* About this task *
Once you have read the records below, print them again exactly as they stand.

* Raw data *
-------

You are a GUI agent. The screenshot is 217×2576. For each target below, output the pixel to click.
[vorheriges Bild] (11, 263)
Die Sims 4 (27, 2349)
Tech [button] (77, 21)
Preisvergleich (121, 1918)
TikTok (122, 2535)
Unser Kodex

-------

* Reply *
You are a GUI agent. The screenshot is 217×2576. For each target below, output the pixel to click.
[vorheriges Bild] (11, 263)
Die Sims 4 (27, 2349)
Tech [button] (77, 21)
Preisvergleich (121, 1918)
TikTok (122, 2535)
Unser Kodex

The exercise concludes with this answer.